The present 1.2% price in Emeryville applies to all properties, regardless of the gross sales value. Measure O would improve the tax to 1.5% for properties that promote for $1 million to $2 million, and to 2.5% for properties that promote for greater than $2 million.
In your entire state, based on March information from CaliforniaCityFinance.com, solely Albany, Berkeley and Oakland cost as a lot on a $1 million sale. And Emeryville’s proposed price for properties between $2 million and $3 million can be the best within the state. At $3 million, Culver Metropolis would have the highest price.
The taxes are usually cut up between property consumers and sellers. For consumers, which means more cash that they have to borrow to finance their properties. For sellers, the switch taxes are subtracted from the hard-earned fairness left after their mortgages are paid off. That’s much less cash for the down-payment on the subsequent residence or for retirement financial savings.
Metropolis Council members declare the file 2.5% price in Measure O for gross sales at greater than $2 million is aimed toward making bigger business properties pay a extra equitable share towards metropolis companies. That’s bogus. You don’t purchase giant business properties for as little as $2 million.
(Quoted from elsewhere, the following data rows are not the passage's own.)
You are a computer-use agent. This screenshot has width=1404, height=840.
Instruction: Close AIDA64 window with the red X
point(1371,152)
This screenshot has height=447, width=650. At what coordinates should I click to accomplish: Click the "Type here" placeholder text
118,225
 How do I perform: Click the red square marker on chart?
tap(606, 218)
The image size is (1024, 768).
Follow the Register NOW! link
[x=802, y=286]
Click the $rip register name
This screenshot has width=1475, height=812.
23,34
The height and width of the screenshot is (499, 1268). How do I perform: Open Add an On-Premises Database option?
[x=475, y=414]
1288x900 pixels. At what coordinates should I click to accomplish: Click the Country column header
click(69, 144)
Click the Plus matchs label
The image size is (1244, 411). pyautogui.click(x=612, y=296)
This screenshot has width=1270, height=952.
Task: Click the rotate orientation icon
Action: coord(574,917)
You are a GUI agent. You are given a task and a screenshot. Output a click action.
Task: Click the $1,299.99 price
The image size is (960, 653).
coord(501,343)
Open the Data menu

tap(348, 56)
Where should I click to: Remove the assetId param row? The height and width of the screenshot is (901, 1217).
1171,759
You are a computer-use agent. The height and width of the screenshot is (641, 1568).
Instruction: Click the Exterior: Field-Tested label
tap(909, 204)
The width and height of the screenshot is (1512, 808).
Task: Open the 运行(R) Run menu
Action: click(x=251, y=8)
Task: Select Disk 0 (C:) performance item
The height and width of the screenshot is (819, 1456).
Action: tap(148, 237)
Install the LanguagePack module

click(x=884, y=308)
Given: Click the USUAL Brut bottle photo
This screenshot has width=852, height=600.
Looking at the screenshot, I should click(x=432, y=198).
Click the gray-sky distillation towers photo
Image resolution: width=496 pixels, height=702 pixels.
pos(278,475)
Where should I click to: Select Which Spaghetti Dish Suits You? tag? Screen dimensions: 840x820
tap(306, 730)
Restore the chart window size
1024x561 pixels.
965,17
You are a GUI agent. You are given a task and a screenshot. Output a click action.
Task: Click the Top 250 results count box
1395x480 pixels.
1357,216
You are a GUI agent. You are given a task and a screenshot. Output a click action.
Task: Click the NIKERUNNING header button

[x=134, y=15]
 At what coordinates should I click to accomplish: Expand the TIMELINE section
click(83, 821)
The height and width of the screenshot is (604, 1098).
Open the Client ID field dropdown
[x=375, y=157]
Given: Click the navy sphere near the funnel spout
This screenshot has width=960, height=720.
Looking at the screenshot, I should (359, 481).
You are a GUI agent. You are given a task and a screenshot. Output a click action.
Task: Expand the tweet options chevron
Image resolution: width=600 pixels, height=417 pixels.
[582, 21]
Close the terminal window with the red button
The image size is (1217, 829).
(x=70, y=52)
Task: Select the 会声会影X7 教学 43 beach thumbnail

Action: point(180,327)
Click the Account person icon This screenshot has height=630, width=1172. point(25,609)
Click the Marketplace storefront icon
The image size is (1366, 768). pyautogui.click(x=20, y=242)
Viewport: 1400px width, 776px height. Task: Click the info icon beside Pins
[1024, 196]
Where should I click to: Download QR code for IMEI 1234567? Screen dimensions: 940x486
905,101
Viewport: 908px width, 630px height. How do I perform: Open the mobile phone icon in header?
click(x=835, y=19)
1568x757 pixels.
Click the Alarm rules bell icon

As a substitute, as property values improve over time, the upper switch tax charges will seize extra middle-class owners. That’s as a result of the $1 million and $2 million breakpoints within the tax charges should not listed to account for inflation.
Furthermore, the tax charges should not marginal. Which means, for instance, a house that sells at $999,999 might be taxed on the 1.2% price, or simply beneath $12,000. However a house that sells for $1 million might be taxed on the 1.5% price for your entire worth, not simply the quantity above $1 million. So, on this instance, that $1 improve within the gross sales value would improve the switch tax to $15,000.
Ostensibly, the aim of Measure O is to boost more cash for the town’s normal fund. There are fairer methods to perform that and nonetheless have a progressive tax construction. For instance, the town might search a parcel tax for present property house owners based mostly on sq. footage.
However charging property house owners as they’re leaving city is simply flawed. The present Emeryville switch tax is legalized fairness theft. Measure O would solely make it worse. Vote no.